Covered with reliefs concerning the passion of Christ, the pulpits are works of tremendous spiritual depth and complexity. In the Christ in Gethsemane relief, the disciples are portrayed at the foot of the Mount of Olives, overcome by their sleep, while Christ prays above. The sleepers and their varying contorted forms are positioned to give depth to the scene. The disciples to the right, just below Christ are proportioned smaller, while those further down, are larger in perspective. These lower figures separate the foreground from the landscape and even project out in front of the framing columns, adding further depth.

The Passion Pulpit by Donatello
Courtesy of www.Donatello.net

The Burial of Christ relief is bordered by two men standing on the right and left, before the framing columns, their forward position adding three-dimensionality. They serve as starting points for the semi-circular composition that meets the central motif. Proportions between individual figures are related to their spatial positions and the three-dimensional accentuation of the modelling is reduced correspondingly.

The dramatic scene of the Crucifixion, portrayed alongside the Deposition, depicts the suffering of the grieving women before the Cross. Few of the grim soldiers pay any attention to their sorrow, as they are more concerned with their duties. The tightly compressed group of figures contrasts with the scene above, showing the open space of the crosses bearing Christ and the two thieves, surrounded by angels. The earthly domain is presented as chaotic and wretched, while the Heavenly domain is open and free.

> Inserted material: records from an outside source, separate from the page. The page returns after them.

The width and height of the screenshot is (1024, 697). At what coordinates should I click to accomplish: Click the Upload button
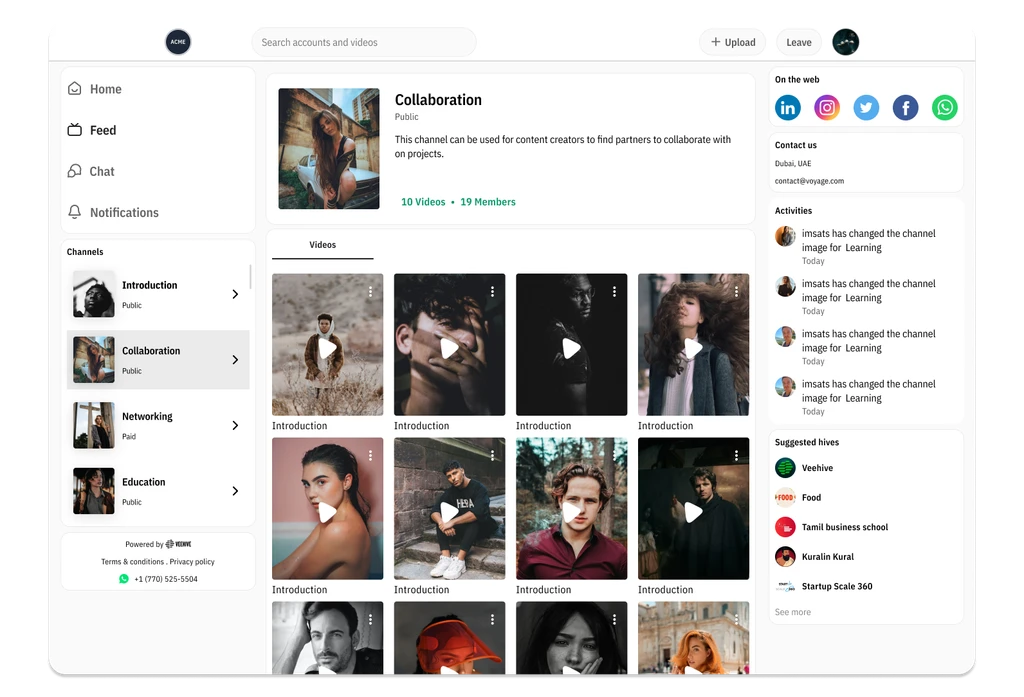coord(732,42)
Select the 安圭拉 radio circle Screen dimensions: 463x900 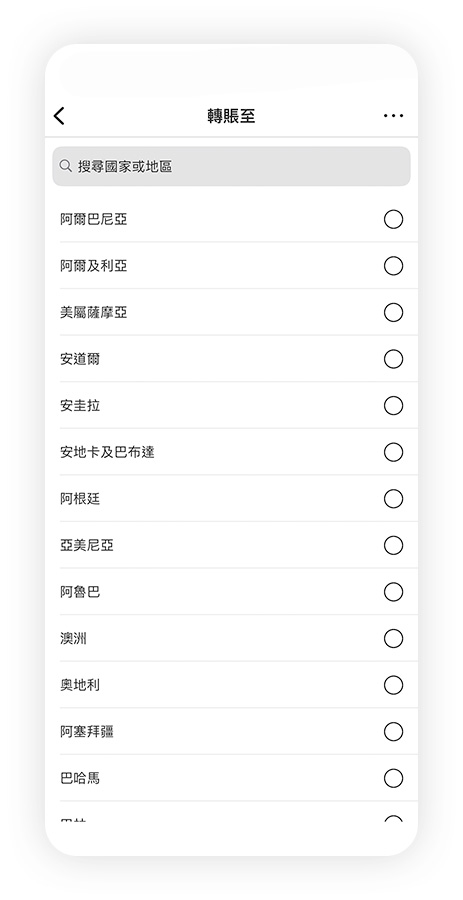point(393,406)
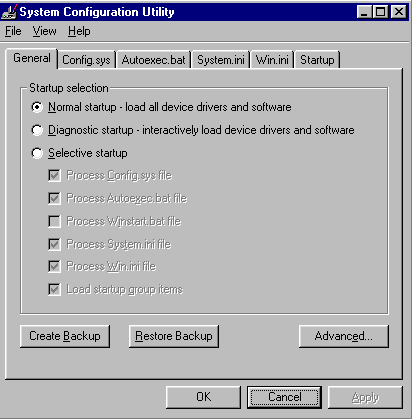Enable Process Winstart.bat file checkbox
412x419 pixels.
[x=54, y=221]
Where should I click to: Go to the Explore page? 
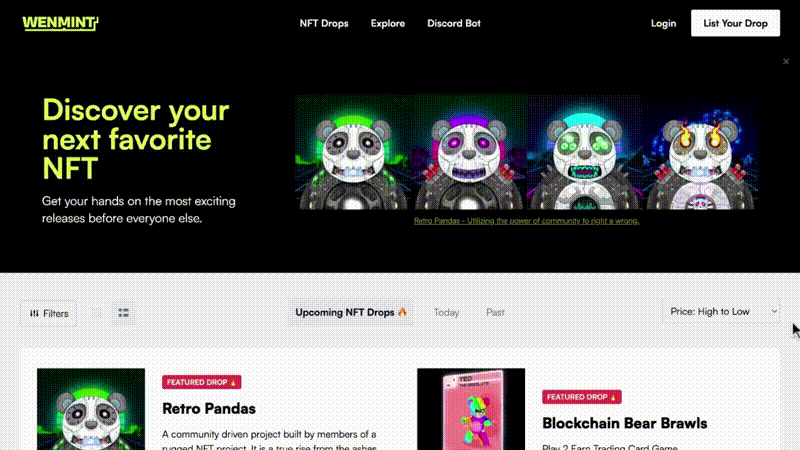pos(388,23)
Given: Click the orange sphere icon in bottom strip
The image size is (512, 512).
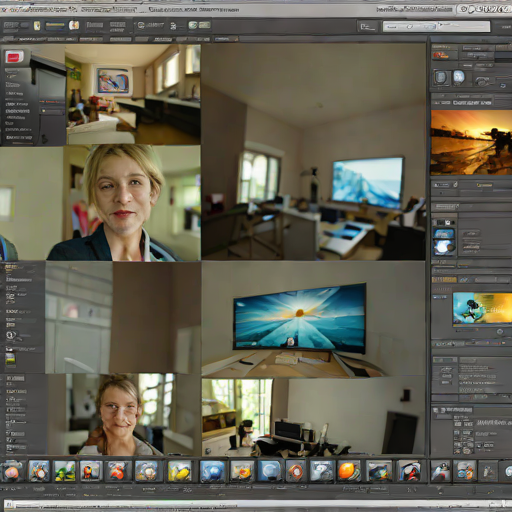Looking at the screenshot, I should (x=349, y=471).
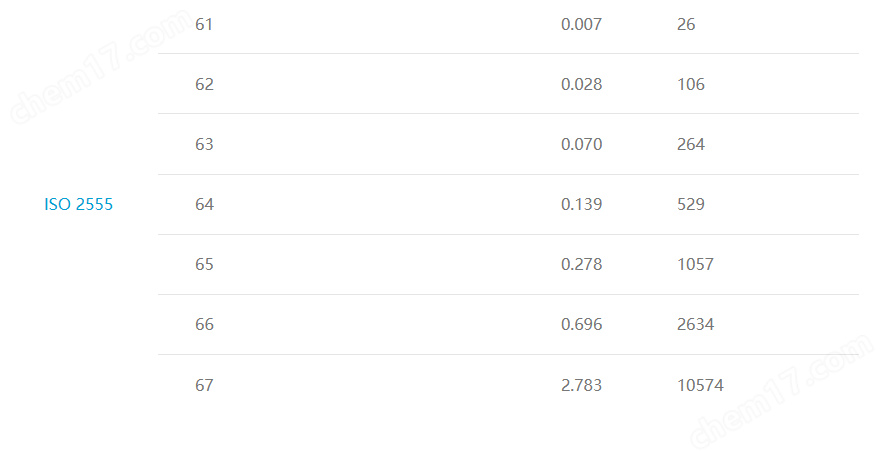
Task: Click the 2634 value
Action: [695, 324]
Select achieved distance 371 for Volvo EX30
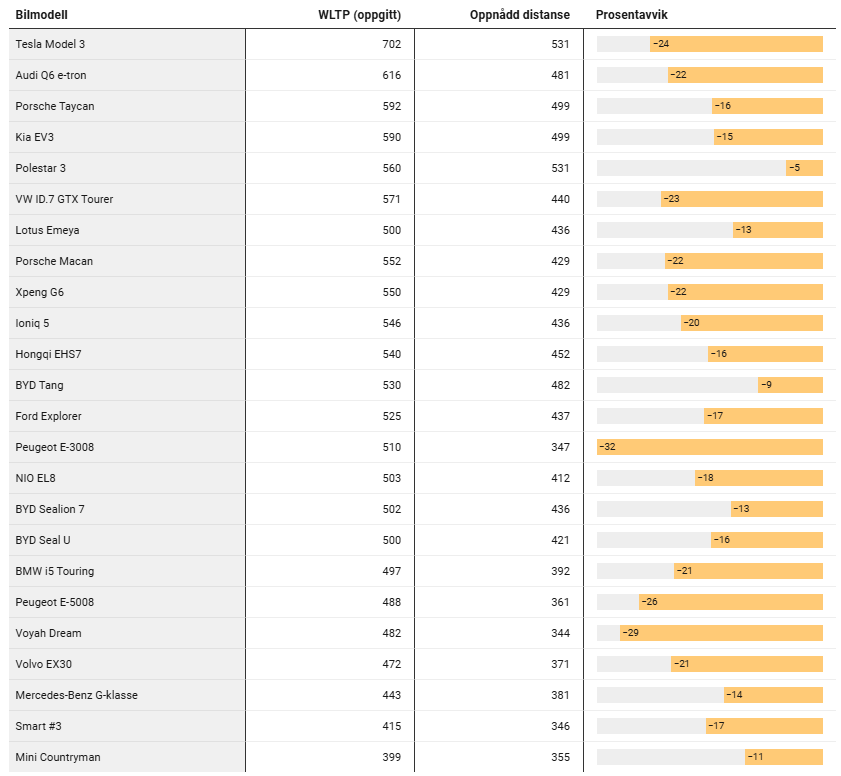Screen dimensions: 841x776 click(x=560, y=664)
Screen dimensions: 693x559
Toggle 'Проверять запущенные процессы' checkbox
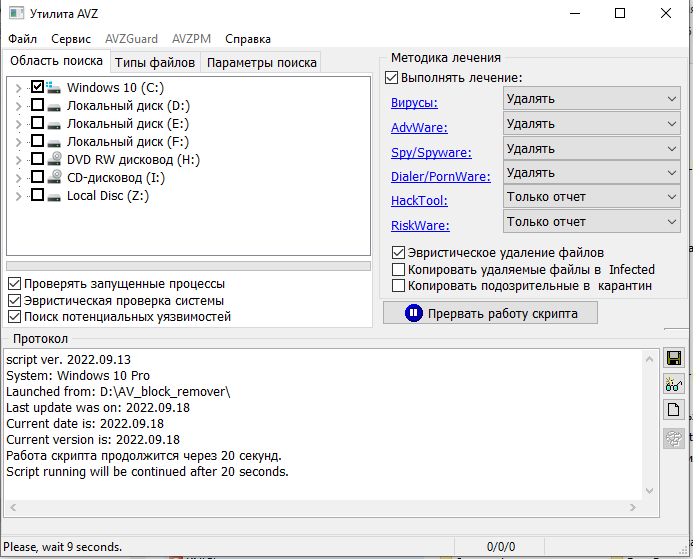pos(14,284)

Little is known about Donatello's final days; he died in Florence on the 13 December 1466. We also know very little about his character and personality. The sculptor never married and he appears to have been a man of simple tastes. Patrons often found him difficult to deal with at a time when artists' working conditions were regulated by guild rules. He appears to have demanded a measure of artistic freedom, exceptional at the time. Though he associated with many prominent humanists, he was not a cultured intellectual himself; nevertheless, his humanist friends indicate that he was a connoisseur of ancient art. He possessed a more detailed and extensive knowledge of ancient sculpture than any other artist of his day, and much of his work was inspired by ancient visual examples, which he often developed into his own modern style. Although Donatello's supreme skill had been acknowledged by Michelangelo, Da Vinci and Raphael, his name almost sank into oblivion during the eighteenth and early nineteenth centuries, and only in recent times has he been restored to the eminent position he deserves in thf history of art.